Un equipo internacional de científicos ha realizado un descubrimiento extraordinario bajo la capa de hielo de la Antártida Oriental: extensos paisajes fluviales de 100 millones de años que permanecen notablemente preservados desde la época en que el continente helado se separó de Australia. La investigación, publicada en Nature Geoscience, revela cómo estos antiguos ríos continúan influyendo en el comportamiento actual del hielo antártico.
Utilizando tecnología de radioecosondeo aéreo, el equipo liderado por Guy Paxman mapeó 31 superficies planas que se extienden a lo largo de 3.500 kilómetros entre la Tierra de la Princesa Isabel y la Tierra de Jorge V. Estas formaciones, ocultas bajo 500 a 2.500 metros de hielo, representan fragmentos de una antigua llanura costera formada por erosión fluvial hace entre 100 y 80 millones de años.
Los paisajes preservados datan del período comprendido entre la separación de la Antártida Oriental de Australia y el inicio de la glaciación masiva del hemisferio sur hace 34 millones de años. "Estas superficies son fragmentos de una llanura costera que antes era contigua, formada por erosión fluvial", explican los investigadores en su estudio.
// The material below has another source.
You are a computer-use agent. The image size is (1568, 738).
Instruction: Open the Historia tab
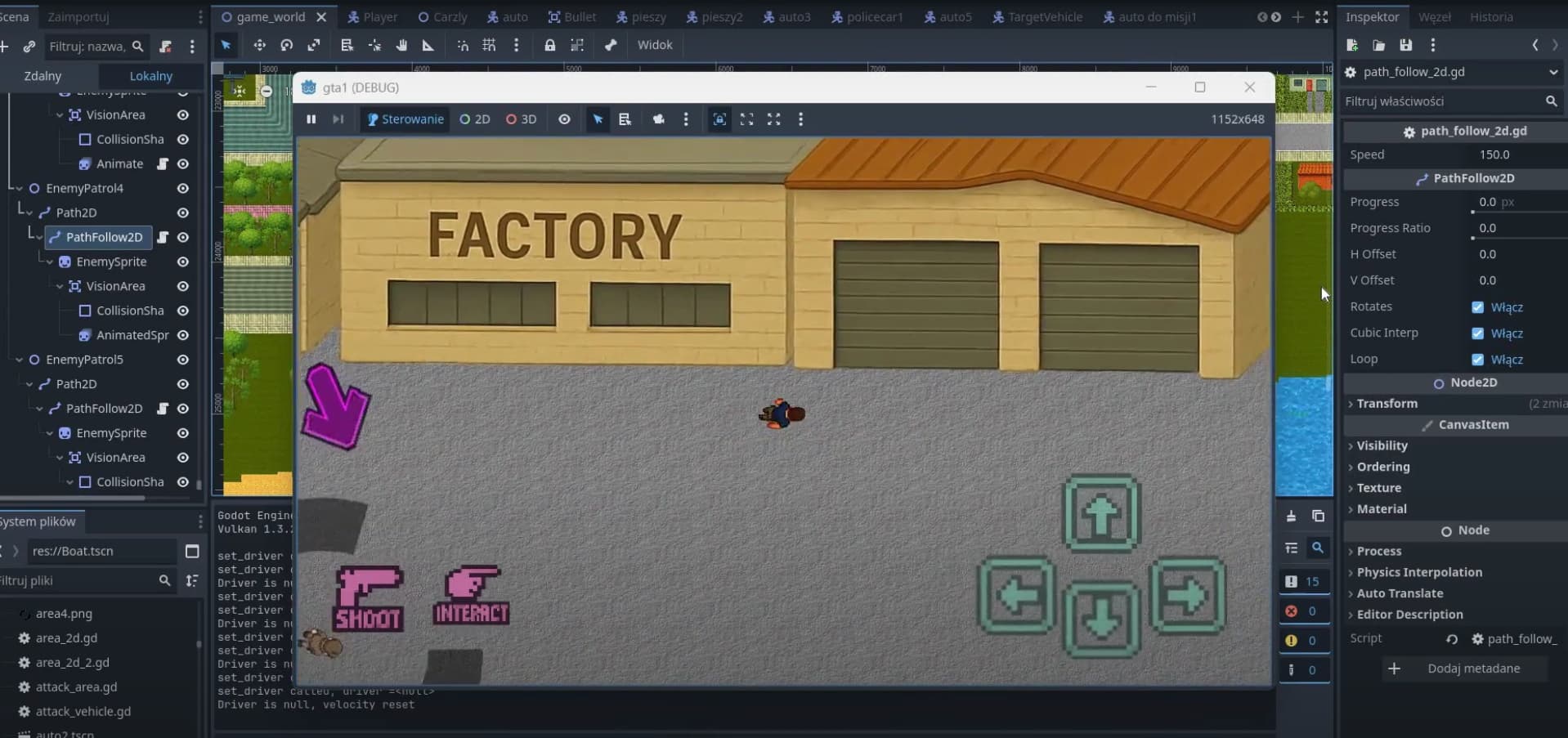tap(1491, 17)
Lo más sorprendente del hallazgo es la excelente preservación de estas formaciones geológicas. Las superficies mantienen elevaciones consistentes y pendientes suaves hacia la costa, características que habrían desaparecido si hubieran experimentado erosión intensa durante los millones de años de historia glacial posterior.
El descubrimiento tiene implicaciones profundas para entender el comportamiento futuro del hielo antártico. Los investigadores encontraron que el hielo que fluye rápidamente se dirige a través de canales profundos entre estas superficies planas, mientras que las áreas sobre los antiguos paisajes fluviales mantienen flujo lento y condiciones de base fría.
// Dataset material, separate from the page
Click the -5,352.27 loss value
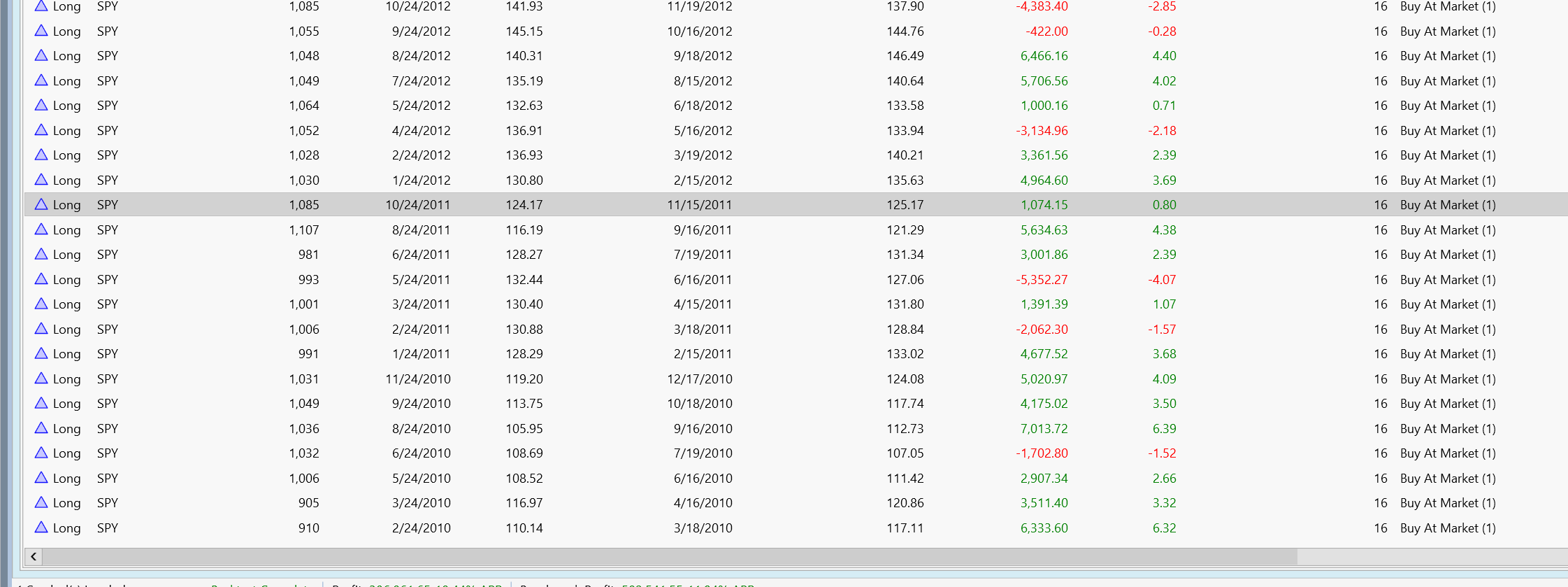Viewport: 1568px width, 587px height. click(1042, 279)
Cuando los científicos ajustaron las elevaciones para simular la eliminación completa del hielo antártico, las superficies se agruparon entre 200 y 450 metros sobre el nivel del mar actual, aproximadamente 150 metros más alto que el nivel del mar contemporáneo. Esta diferencia concuerda con estimaciones del nivel del mar global durante el Paleoceno al Eoceno temprano.